Photographers in Guantanamo are not permitted to take pictures of the coastline or of antennas, masts, or satellite dishes. The outside world is off limits. In the bay, armoured Coast Guard boats equipped with heavy-calibre machine guns run repeated high-speed patrols looking for something or other. Even if Al Qaeda develops a navy, it is going to have a tough time springing anyone from Camp Delta.
As of early May, more than a hundred and thirty detainees had been returned to their home countries, their intelligence value at an end, if there was any intelligence value in them in the first place. Clive Stafford-Smith, the attorney for one Briton released in February, argues that the information gained at Guantanamo is probably not all that useful. “Interrogation experts,” he said, “tell us that a confession taken after two years of solitary confinement, accompanied by threats of the death penalty, is no more valid than the Salem witch’s descriptions of her meetings with the Devil, exacted while the pyre was scorching her feet.” Another Briton tried to buy his way out with a story about a plan to bomb the Houses of Parliament with anthrax-filled airplanes.
He’s still inside.
As was Omar Khadr, after two years. Maybe he was a source of extremely valuable information, because his interrogation was apparently still going on at the time of my visit. (At the end of the interrogation process, according to military regulations, detainees are either released or designated by the President for trial, and neither of those things has happened to Omar.) Perhaps the Americans believe Al Qaeda entrusted a huge store of critical intelligence to a fifteen-year-old boy, albeit of good family – or maybe they are waiting for a politically propitious time to lay a murder charge.

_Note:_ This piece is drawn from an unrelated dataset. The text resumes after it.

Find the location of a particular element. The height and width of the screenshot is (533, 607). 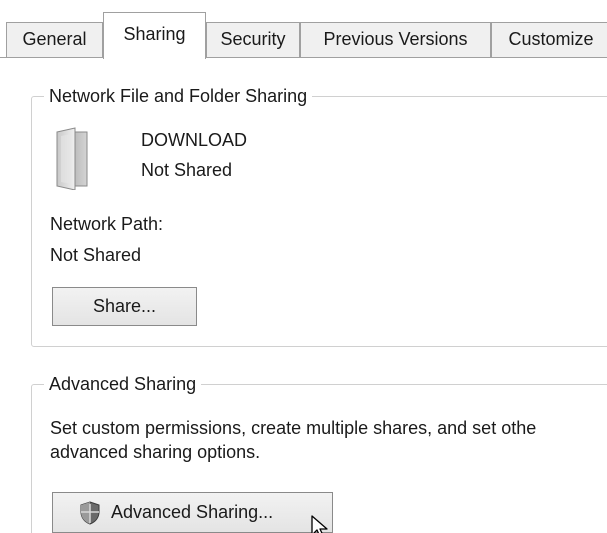

tab-customize: Customize is located at coordinates (549, 40).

“The uncertainty these detainees face as regards their legal status and their future does have a very adverse impact on their physical and mental well-being,” says Antonella Notari of the International Commission of the Red Cross, the only human-rights organization to have been allowed inside the wire. “A lot of them are pushed to despair.” There have been almost thirty suicide attempts so far.

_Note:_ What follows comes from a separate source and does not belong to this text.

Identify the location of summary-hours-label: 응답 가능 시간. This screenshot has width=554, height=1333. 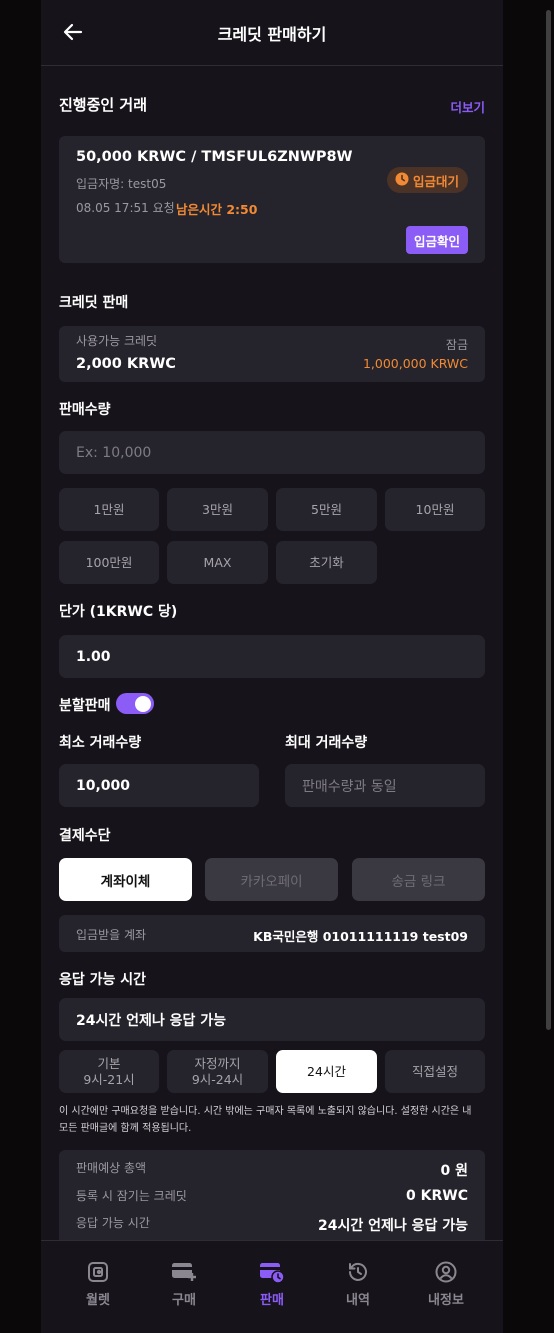
(113, 1223).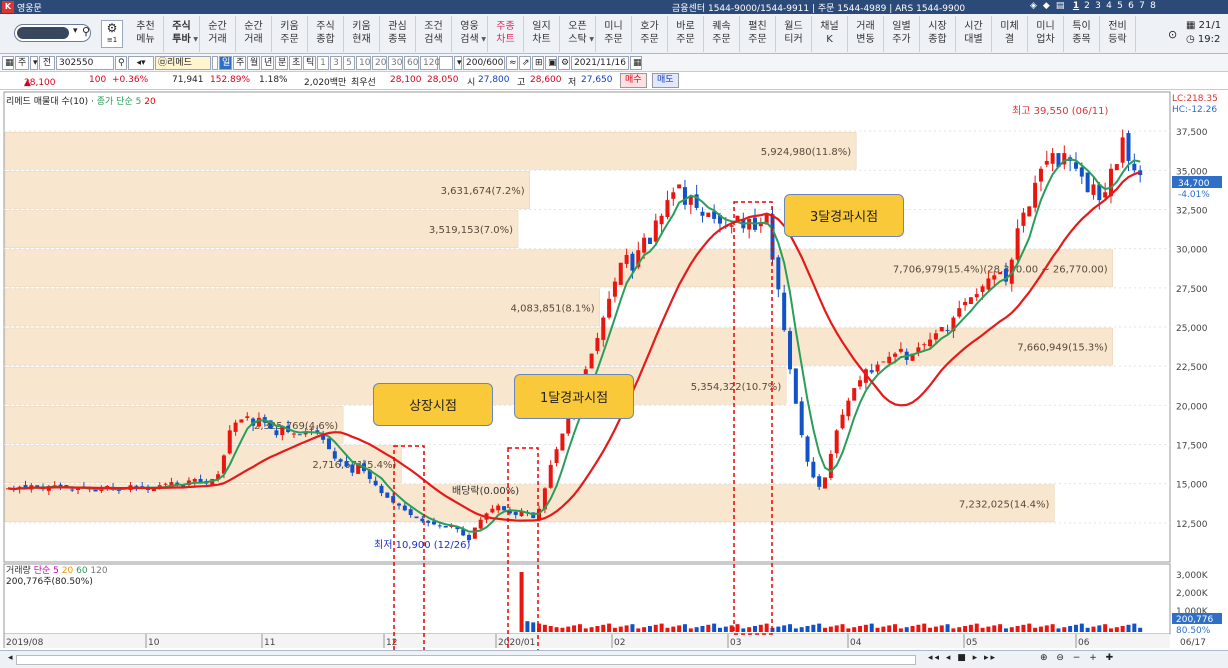  What do you see at coordinates (1194, 110) in the screenshot?
I see `hc-label: HC:-12.26` at bounding box center [1194, 110].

Of course, Omar Khadr is young, and the young are resilient. And eventually the American military may put him on trial for something. (At the present rate, one legal expert estimates, it will take 220 years before all those now held at Guantanamo even get to trial.) And when he does go to trial it will be with perfect teeth, thanks to the U.S. military dentist; he will have been marvellously fed by the chefs of the U.S. National Guard, his wounded eye and shoulder professionally treated, and his depression, if any, medicated by the U.S. Medical Corps. He will be defended by a qualified U.S. military lawyer – and, since he speaks English, he will be able to communicate with that lawyer without using a translator.
All in all, the Americans will be able to claim that in spite of the fact that Omar Khadr is the lowest of the low, a criminal terrorist illegal combatant, they really have treated him quite well. The Canadian government, after two years of contemplating Omar Khadr’s captivity, will be able to claim they have done – not much of anything.
Fatmah Elsamnah weeps and winds her handkerchief. “Omar,” she says she has written to him, “I miss your voice at my kitchen door.” But there was no answer from Guantanamo Bay.